Initially Josephson wrote poetry, published in Galimathias (1923), and reported for various "little magazines." He became associate editor of Broom: An International Magazine of the Arts (1922–24) and contributing editor of Transition (1928–29). Josephson was also a regular contributor to The New Republic, The Nation, The New Yorker, and the Saturday Evening Post.

Josephson's first biographies were Zola and His Time (1928) and Jean-Jacques Rousseau (1932).

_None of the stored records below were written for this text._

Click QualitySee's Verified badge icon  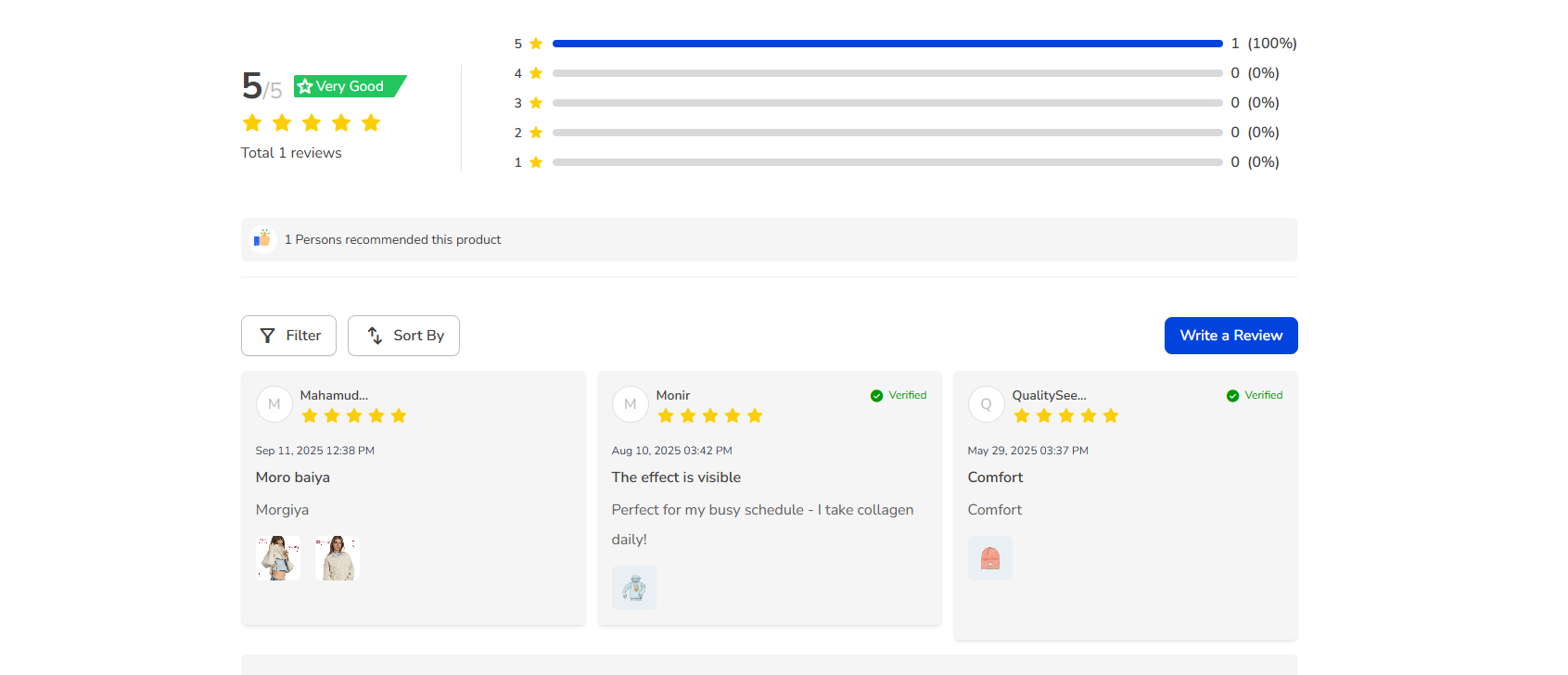coord(1232,396)
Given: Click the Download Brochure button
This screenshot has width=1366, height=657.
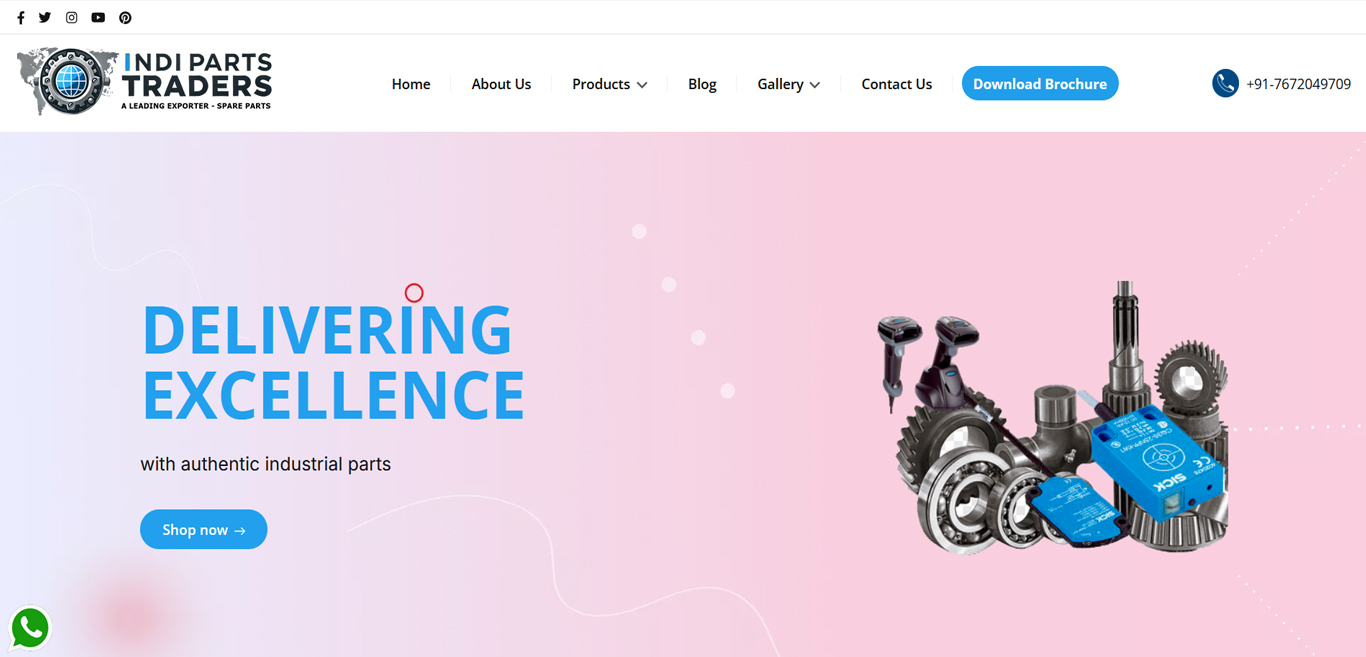Looking at the screenshot, I should [x=1040, y=83].
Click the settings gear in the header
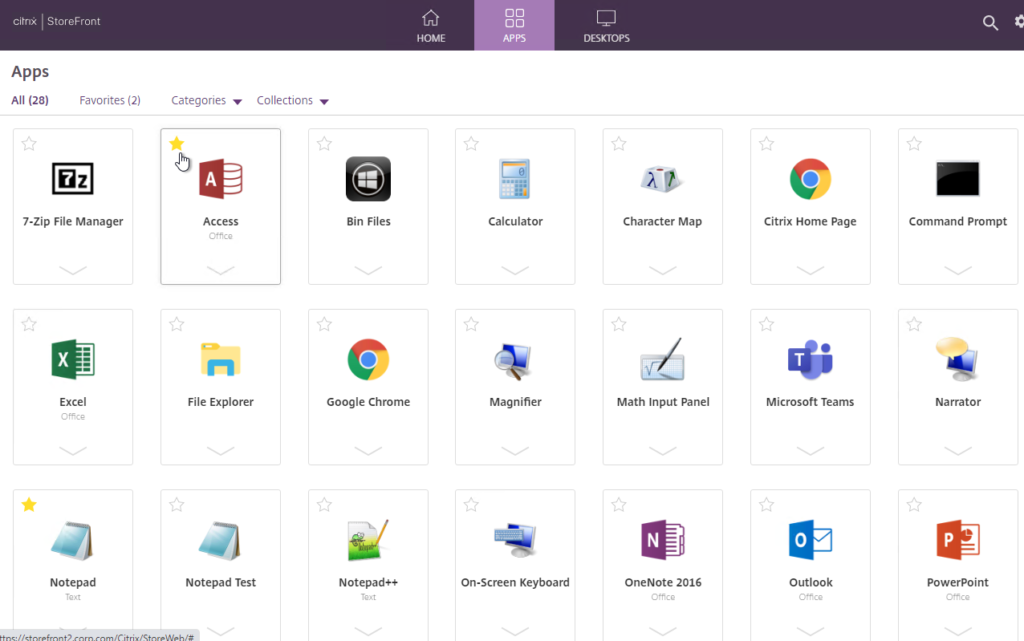This screenshot has height=641, width=1024. point(1019,22)
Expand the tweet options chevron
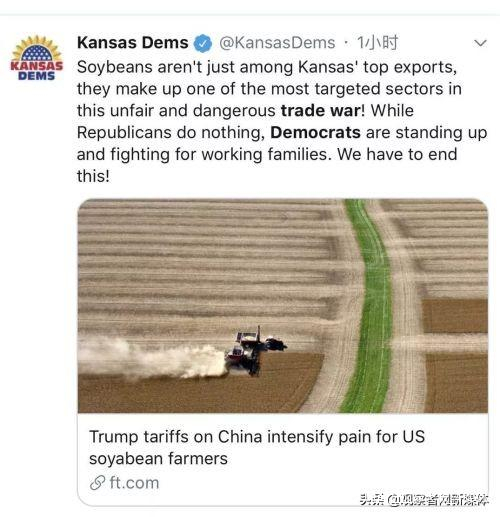Image resolution: width=500 pixels, height=517 pixels. [480, 43]
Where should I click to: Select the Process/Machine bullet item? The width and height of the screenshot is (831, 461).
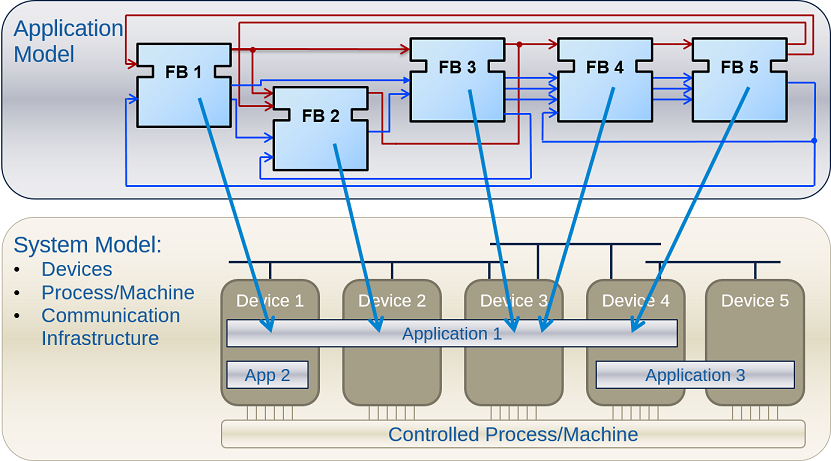coord(117,293)
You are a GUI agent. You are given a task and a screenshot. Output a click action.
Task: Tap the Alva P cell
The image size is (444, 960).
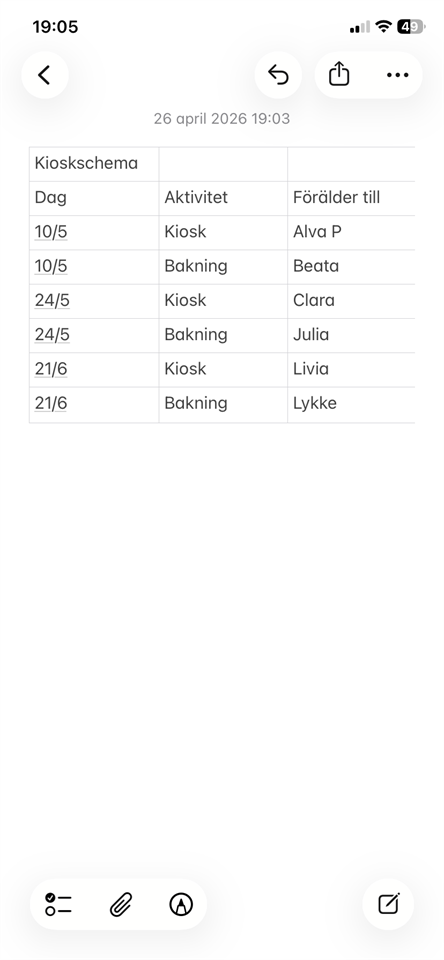352,232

Influenced by Charles A. Beard and the Depression, and with only one major exception, Stendhal: or the Pursuit of Happiness (1946), Josephson changed his focus of interest from literature to economic history when he published The Robber Barons in 1934.  This was followed by more full-length works in which Josephson served as a spokesman for intellectuals of his generation who were dissatisfied with the social and political status quo.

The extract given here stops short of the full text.